*PASSAGE GIVEN*:

§

The fanboys won't be pleased. I've already read their rabid angry comments on sites such as NMA. Every time someone complains about hardware issues or DRM or their game crashing, the angry rabble yells a bit more. Even a seemingly loving tribute such as this one is picked apart for its factual errors and the narrator not sounding excited enough. Even if Fallout 3 was released with the ability to fix the economy, peak oil, and climate change? They would still be pissed that some plot element they thought was cool from Van Buren was left out (or included (because they're impossible to please)).

While rabid fanboy [livejournal.com profile] graye is probably shirking work to play his copy today, my Amazon exclusive collector's edition doesn't arrive until Halloween. And it's arriving a bit too close to WotLK. But I'll give it a chance, expecting no more than fun, yet secretly hoping for a game that at least tries to follow the theme of the originals. There's a shot that might happen, and Bethesda has proven their ability to do open-ended well. Worst case scenario, I've already played this. And just like watching Episode 1 after seeing the Star Wars Holiday Special, things just don't seem that bad once you've sunk that low. If things are that bad, I might just forgive Molyneux and give Fable 2 a shot.

[identity profile] kingfox.livejournal.com 2008-10-28 08:21 pm (UTC)(link)
Let me know how you like it.

[identity profile] angrybunnyman.livejournal.com 2008-10-29 02:02 pm (UTC)(link)
I'm digging it. My current problem with it is I'm more likely to shoot first and ask questions later. On the plus, the VATS system makes it super easy for a sniper character to pwnxors bitches in the head without relying on rel time combat. Good for me as my nub isn't so great on the left stick for aiming.

So far, so good.

[identity profile] kingfox.livejournal.com 2008-10-29 03:46 pm (UTC)(link)
So none of this over thirty shots to the head and still the raider is alive shit that I've seen videos of? Glad to hear.

[identity profile] angrybunnyman.livejournal.com 2008-10-29 04:01 pm (UTC)(link)
Caveats:

1. I have done most of my head shooting through VATS.
2. I've been shooting SWAT so far in vault 101 so.. maybe the raiders have super whippy heads?
3. I took a pretty high luck (8) and may get beneficial stats rolls.
4. I took small guns as for a trait affinity.

May have been a bug fix. Maybe I took a good stat set. So. YMMV?

[identity profile] kingfox.livejournal.com 2008-10-29 10:25 pm (UTC)(link)
Yeah.

I'm still not happy about no longer getting more than one person and a dog in my party, but I'll deal.

[identity profile] http://users.livejournal.com/_sterno_/ 2008-10-29 07:30 pm (UTC)(link)
I wonder what difficulty level that was on. I also wonder HOW, exactly, difficulty level affects gameplay, since I haven't seen it discussed in the manual. I assume it just means they take more damage to kill, and you take less damage to kill.

[identity profile] http://users.livejournal.com/_sterno_/ 2008-10-29 07:36 pm (UTC)(link)

§

*DIRECTION 1*: Using the Fallout 3 blog post, say whether each statement agrees with it: (a) The writer's collector's edition won't arrive until Halloween. (b) The writer says Bethesda has never managed open-ended games well. (c) A commenter says the manual explains how difficulty level affects gameplay. For each, answer yes or no and quote the words of the text that settle it.
The blog post and the records after it are unrelated material.

*ROWS*:
§

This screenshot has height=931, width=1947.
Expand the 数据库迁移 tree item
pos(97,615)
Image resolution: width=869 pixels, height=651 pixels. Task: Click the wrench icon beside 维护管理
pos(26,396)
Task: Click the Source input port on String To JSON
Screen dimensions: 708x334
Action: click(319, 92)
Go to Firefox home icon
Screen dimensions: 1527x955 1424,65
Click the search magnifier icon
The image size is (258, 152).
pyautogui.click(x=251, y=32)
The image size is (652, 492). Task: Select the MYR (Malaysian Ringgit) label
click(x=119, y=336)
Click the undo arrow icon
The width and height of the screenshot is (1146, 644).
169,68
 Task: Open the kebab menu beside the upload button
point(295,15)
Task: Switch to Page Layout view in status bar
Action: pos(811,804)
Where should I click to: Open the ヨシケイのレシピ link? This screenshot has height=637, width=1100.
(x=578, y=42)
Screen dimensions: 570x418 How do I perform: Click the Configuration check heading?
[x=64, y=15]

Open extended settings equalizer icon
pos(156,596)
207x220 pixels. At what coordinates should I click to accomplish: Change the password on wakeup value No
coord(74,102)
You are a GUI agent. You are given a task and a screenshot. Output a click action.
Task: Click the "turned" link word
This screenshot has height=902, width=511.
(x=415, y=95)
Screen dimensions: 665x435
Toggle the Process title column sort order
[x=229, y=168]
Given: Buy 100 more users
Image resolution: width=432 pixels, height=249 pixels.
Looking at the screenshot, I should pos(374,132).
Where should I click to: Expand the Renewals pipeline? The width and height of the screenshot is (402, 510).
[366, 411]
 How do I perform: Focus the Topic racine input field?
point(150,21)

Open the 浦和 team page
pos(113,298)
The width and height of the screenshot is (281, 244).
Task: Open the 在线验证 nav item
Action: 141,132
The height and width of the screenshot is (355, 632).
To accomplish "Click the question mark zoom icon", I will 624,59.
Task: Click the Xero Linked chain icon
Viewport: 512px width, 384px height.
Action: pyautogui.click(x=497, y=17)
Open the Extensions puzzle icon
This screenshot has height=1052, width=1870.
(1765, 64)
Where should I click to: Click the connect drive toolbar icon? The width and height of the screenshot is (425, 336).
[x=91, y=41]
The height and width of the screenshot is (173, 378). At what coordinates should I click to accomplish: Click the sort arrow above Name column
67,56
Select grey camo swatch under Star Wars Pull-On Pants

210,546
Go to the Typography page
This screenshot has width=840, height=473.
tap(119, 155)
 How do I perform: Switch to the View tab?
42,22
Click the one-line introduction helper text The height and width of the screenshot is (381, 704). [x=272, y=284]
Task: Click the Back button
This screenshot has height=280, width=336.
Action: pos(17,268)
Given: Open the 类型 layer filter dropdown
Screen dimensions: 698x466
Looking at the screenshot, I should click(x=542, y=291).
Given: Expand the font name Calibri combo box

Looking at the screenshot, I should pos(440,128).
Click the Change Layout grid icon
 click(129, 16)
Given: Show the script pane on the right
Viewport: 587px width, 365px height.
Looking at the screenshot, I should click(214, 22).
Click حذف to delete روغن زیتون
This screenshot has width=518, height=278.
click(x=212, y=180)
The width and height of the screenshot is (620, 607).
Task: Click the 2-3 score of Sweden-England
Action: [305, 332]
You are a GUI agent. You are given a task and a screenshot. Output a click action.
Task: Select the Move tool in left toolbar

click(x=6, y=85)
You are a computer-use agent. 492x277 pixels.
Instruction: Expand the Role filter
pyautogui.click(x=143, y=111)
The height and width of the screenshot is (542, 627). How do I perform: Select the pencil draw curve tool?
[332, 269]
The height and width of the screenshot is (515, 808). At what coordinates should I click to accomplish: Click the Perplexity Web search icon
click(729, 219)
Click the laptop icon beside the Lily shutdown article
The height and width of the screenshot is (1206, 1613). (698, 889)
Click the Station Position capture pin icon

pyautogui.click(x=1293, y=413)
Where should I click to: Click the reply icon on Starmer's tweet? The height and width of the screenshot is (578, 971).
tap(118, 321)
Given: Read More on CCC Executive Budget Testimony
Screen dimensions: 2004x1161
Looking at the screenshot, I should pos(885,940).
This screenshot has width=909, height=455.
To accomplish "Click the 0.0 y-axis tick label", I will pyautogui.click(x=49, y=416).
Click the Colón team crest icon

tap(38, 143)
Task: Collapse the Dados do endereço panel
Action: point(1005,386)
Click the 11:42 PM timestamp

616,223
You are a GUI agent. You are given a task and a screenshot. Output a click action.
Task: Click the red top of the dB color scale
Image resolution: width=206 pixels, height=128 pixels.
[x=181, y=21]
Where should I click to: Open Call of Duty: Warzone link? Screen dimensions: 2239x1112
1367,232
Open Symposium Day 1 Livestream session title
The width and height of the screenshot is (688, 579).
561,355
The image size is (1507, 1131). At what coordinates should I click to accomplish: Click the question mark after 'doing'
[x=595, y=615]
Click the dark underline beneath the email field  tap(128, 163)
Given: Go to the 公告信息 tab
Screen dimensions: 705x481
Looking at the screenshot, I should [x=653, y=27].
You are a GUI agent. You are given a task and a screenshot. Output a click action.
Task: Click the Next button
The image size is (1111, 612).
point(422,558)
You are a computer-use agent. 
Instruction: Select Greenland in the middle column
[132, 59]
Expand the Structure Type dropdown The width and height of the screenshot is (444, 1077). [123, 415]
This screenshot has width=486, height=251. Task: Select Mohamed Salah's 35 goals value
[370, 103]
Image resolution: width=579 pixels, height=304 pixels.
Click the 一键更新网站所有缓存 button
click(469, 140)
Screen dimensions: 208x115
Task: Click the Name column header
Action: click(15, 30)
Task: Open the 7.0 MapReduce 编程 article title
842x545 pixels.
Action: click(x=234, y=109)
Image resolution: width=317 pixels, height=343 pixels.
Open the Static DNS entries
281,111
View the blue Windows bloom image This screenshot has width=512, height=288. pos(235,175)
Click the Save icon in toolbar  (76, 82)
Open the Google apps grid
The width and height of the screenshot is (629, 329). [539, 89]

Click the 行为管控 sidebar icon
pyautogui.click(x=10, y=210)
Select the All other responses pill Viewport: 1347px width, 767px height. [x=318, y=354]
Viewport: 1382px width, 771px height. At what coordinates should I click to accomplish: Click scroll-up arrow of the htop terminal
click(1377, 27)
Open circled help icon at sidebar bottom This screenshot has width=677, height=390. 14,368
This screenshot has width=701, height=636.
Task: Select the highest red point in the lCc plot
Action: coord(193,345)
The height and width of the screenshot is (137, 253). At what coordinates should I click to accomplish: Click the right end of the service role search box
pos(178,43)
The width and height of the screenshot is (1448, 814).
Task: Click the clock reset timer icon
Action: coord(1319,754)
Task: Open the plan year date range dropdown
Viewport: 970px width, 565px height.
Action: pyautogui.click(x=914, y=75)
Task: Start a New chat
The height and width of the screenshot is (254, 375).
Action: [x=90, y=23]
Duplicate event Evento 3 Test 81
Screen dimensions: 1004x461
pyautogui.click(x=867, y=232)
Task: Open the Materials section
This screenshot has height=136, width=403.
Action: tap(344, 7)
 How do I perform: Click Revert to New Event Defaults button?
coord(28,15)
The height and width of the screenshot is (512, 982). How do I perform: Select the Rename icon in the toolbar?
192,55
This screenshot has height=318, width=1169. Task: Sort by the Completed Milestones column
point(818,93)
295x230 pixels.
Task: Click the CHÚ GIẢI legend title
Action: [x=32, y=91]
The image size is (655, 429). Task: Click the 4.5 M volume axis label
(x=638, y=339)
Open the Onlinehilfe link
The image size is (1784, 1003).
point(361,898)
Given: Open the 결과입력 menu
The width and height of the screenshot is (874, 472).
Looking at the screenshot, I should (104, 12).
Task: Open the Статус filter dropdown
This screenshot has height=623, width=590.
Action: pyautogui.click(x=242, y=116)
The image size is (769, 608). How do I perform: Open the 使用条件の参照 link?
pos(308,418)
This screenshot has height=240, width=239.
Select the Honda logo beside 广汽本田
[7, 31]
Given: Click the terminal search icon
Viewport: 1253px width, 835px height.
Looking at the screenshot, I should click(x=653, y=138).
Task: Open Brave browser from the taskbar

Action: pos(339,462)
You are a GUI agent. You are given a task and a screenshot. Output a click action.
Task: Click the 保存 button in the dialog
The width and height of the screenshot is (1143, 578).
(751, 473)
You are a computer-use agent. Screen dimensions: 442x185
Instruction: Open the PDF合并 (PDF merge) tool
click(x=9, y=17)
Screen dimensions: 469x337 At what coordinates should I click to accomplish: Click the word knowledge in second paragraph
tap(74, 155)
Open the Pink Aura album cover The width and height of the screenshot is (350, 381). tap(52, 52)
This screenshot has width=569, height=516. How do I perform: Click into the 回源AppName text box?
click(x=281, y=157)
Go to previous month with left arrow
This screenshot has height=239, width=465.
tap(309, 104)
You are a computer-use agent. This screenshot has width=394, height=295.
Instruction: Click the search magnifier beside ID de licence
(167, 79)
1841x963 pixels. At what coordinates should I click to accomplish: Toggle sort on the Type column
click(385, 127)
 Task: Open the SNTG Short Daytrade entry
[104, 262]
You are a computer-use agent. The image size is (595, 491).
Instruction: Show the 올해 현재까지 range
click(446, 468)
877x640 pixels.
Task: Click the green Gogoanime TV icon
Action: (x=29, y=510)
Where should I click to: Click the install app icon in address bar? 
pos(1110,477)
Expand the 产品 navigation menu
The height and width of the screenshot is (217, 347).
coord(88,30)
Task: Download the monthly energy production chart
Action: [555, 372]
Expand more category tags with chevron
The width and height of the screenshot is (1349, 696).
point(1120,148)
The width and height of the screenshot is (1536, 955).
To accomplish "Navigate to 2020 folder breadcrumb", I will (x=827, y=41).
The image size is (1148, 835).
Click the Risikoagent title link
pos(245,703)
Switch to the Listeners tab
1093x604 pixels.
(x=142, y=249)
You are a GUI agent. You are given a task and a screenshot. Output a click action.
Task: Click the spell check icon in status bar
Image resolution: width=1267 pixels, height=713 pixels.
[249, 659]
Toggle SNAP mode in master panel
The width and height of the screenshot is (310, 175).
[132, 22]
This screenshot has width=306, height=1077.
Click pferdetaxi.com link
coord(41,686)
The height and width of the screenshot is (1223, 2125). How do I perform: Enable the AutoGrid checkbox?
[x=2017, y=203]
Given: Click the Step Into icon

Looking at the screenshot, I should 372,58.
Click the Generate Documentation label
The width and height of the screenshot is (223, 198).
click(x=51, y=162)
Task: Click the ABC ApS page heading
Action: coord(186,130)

§

*DIRECTION 2*: Put the records starting at the line that contains "This screenshot has width=486, height=251." and ending at the line that contains "Action: coord(193,345)" into a Markdown table with the columns Row and Line, giving each line a row number and leaving out blank lines.

*CORRECT OUTPUT 1*:
(a) Yes: "my Amazon exclusive collector's edition doesn't arrive until Halloween"
(b) No: "Bethesda has proven their ability to do open-ended well"
(c) No: "since I haven't seen it discussed in the manual"

*CORRECT OUTPUT 2*:
| Row | Line |
|---|---|
| 1 | This screenshot has width=486, height=251. Task: Select Mohamed Salah's 35 goals value |
| 2 | [370, 103] |
| 3 | Image resolution: width=579 pixels, height=304 pixels. |
| 4 | Click the 一键更新网站所有缓存 button |
| 5 | click(469, 140) |
| 6 | Screen dimensions: 208x115 |
| 7 | Task: Click the Name column header |
| 8 | Action: click(15, 30) |
| 9 | Task: Open the 7.0 MapReduce 编程 article title |
| 10 | 842x545 pixels. |
| 11 | Action: click(x=234, y=109) |
| 12 | Image resolution: width=317 pixels, height=343 pixels. |
| 13 | Open the Static DNS entries |
| 14 | 281,111 |
| 15 | View the blue Windows bloom image This screenshot has width=512, height=288. pos(235,175) |
| 16 | Click the Save icon in toolbar  (76, 82) |
| 17 | Open the Google apps grid |
| 18 | The width and height of the screenshot is (629, 329). [539, 89] |
| 19 | Click the 行为管控 sidebar icon |
| 20 | pyautogui.click(x=10, y=210) |
| 21 | Select the All other responses pill Viewport: 1347px width, 767px height. [x=318, y=354] |
| 22 | Viewport: 1382px width, 771px height. At what coordinates should I click to accomplish: Click scroll-up arrow of the htop terminal |
| 23 | click(1377, 27) |
| 24 | Open circled help icon at sidebar bottom This screenshot has width=677, height=390. 14,368 |
| 25 | This screenshot has width=701, height=636. |
| 26 | Task: Select the highest red point in the lCc plot |
| 27 | Action: coord(193,345) |